Kimi K2.6 just beat Claude, GPT-5.5, and Gemini in a coding challenge

May 3, 2026 · ai coding · Source ↗

TLDR

Moonshot AI’s open-weights Kimi K2.6 won Day 12 of an ongoing AI Coding Contest, finishing 7-1-0 with 22 match points across a real-time sliding-tile word puzzle.

Kimi K2.6 used a greedy slide loop: score each move by new positive-value words unlocked, execute best, repeat. Cumulative score: 77, highest in the tournament.
MiMo V2-Pro (Xiaomi) finished second by doing the opposite: never slid once, just bulk-claimed intact seed words from the initial board in a single TCP packet.
Claude Opus 4.7 and Grok Expert 4.2 also never slid, which capped their performance on 30x30 grids where scramble destroyed seed words and tile movement was the only path to points.
Muse claimed every word regardless of scoring penalties, finishing at -15,309 cumulative points; a bot that did nothing would have scored 15,309 points higher.
Kimi K2.6 scores 54 on the Artificial Analysis Intelligence Index vs. GPT-5.5 at 60 and Claude at 57, making it the closest open-weights model to closed-frontier performance yet.
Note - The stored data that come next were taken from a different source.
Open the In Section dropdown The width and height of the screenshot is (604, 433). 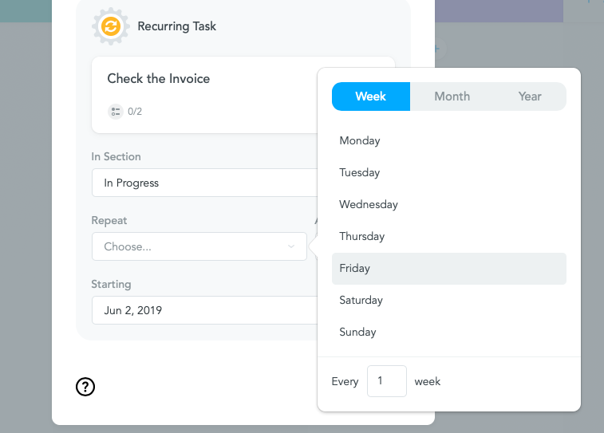(x=204, y=183)
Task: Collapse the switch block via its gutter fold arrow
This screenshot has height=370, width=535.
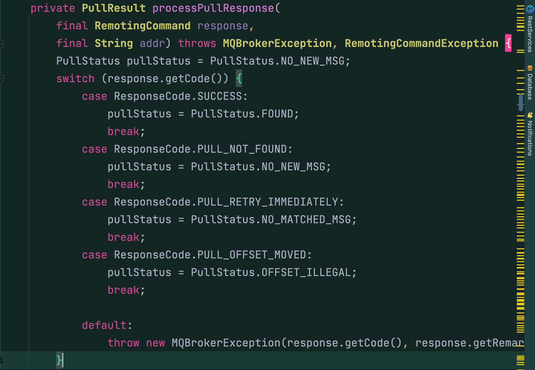Action: 2,78
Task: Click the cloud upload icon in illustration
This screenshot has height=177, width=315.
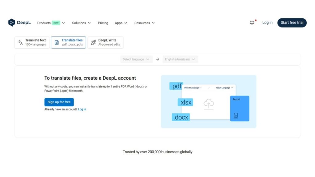Action: (x=209, y=104)
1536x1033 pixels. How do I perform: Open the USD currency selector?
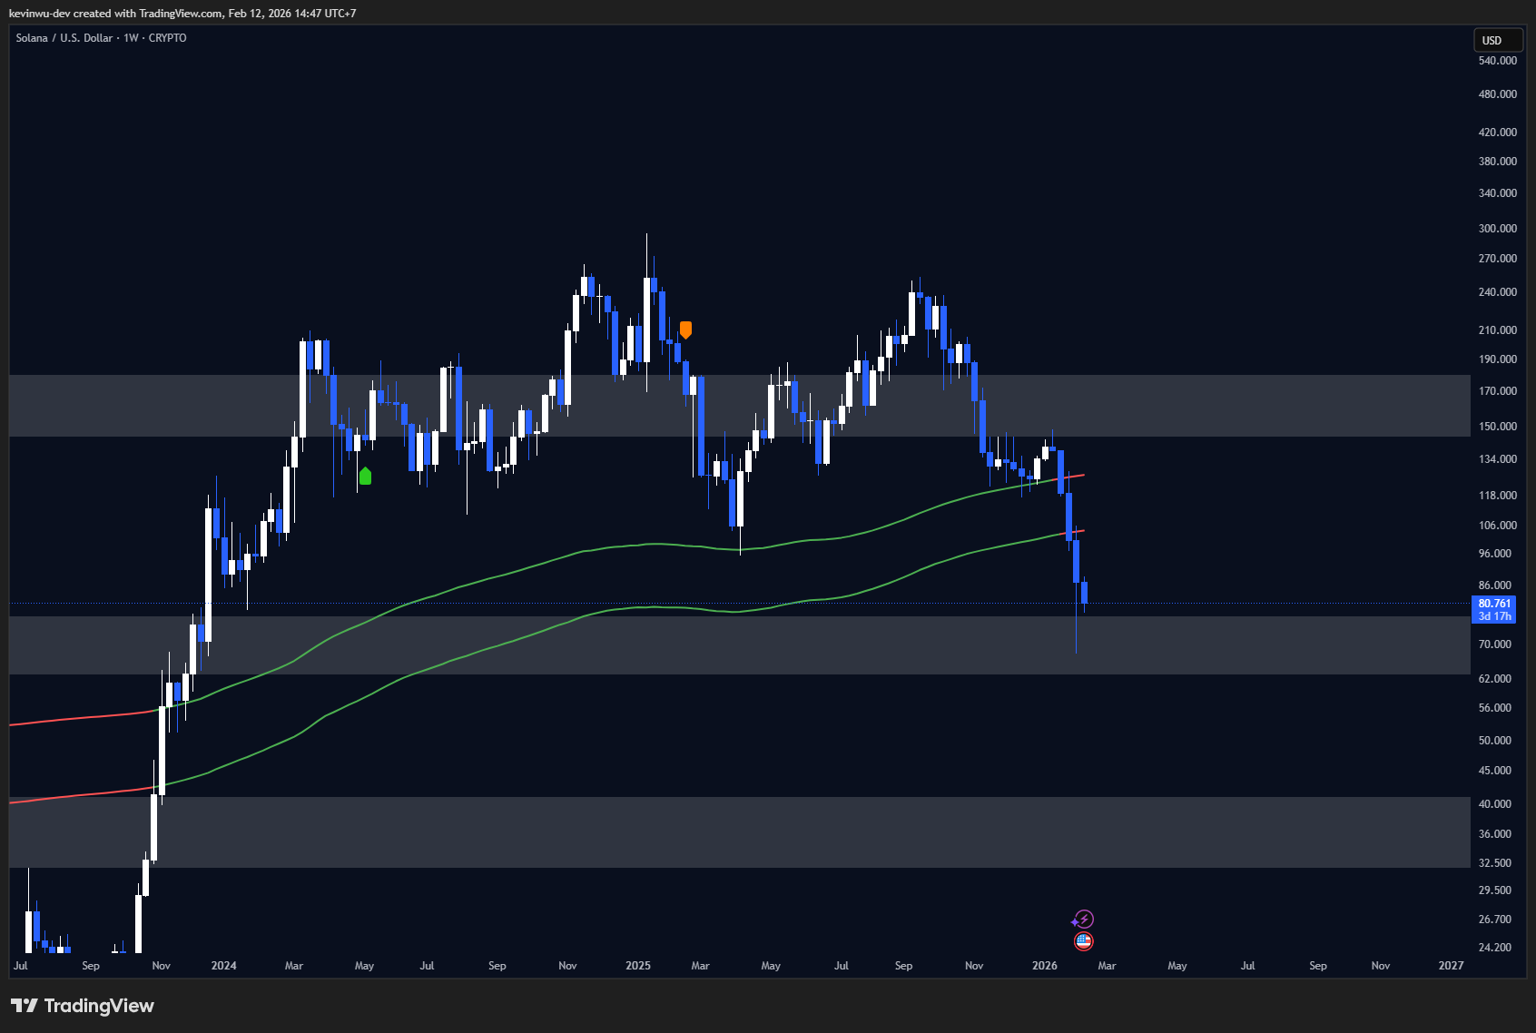pyautogui.click(x=1496, y=40)
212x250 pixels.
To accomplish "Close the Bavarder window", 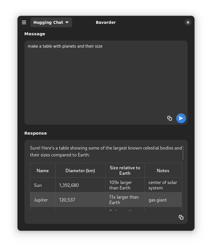I will (x=188, y=22).
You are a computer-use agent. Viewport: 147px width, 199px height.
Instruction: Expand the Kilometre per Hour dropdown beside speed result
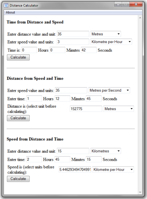coord(113,169)
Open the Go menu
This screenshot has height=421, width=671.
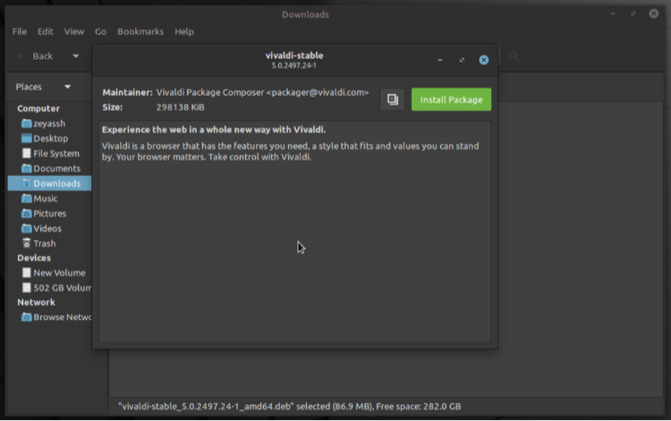pyautogui.click(x=100, y=32)
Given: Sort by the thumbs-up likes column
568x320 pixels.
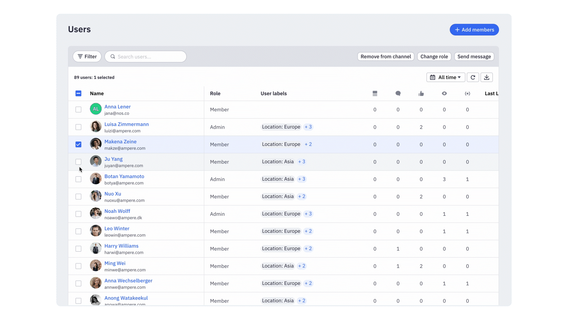Looking at the screenshot, I should pyautogui.click(x=421, y=93).
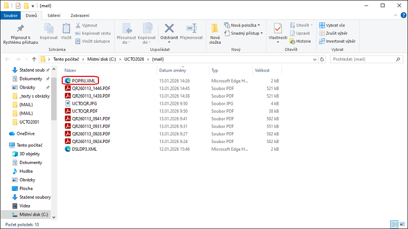The image size is (408, 229).
Task: Select the POPRIJ.XML file
Action: tap(84, 80)
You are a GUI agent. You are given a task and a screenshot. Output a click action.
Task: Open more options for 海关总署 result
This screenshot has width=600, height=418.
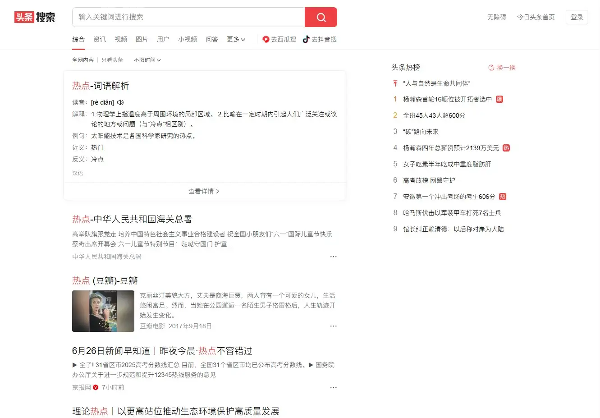coord(333,257)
Commenters broadly agree the real story is not Kimi beating Claude at coding generally, but that an open-weights model is now close enough in capability that task-specific strategy differences can flip the leaderboard.
Practitioners report Kimi outperforming Claude Sonnet on real C+Python compiler/VM projects, with lower cost and no context-window thrashing on the $20 Ollama cloud plan vs. Claude Pro.
Skeptics note the puzzle rewards aggressive claiming and active sliding, which may disadvantage heavily safety-tuned models, making this a task-design mismatch as much as a capability result.

@aykutseker: “This seems less like Kimi is better at coding than Claude and more like Kimi found the right strategy for this particular game.”
@pjerem: Notes Claude Pro $20 plan hits limits fast on side projects; Kimi via Ollama cloud plan stays usable, making cost-per-token the practical differentiator for indie builders.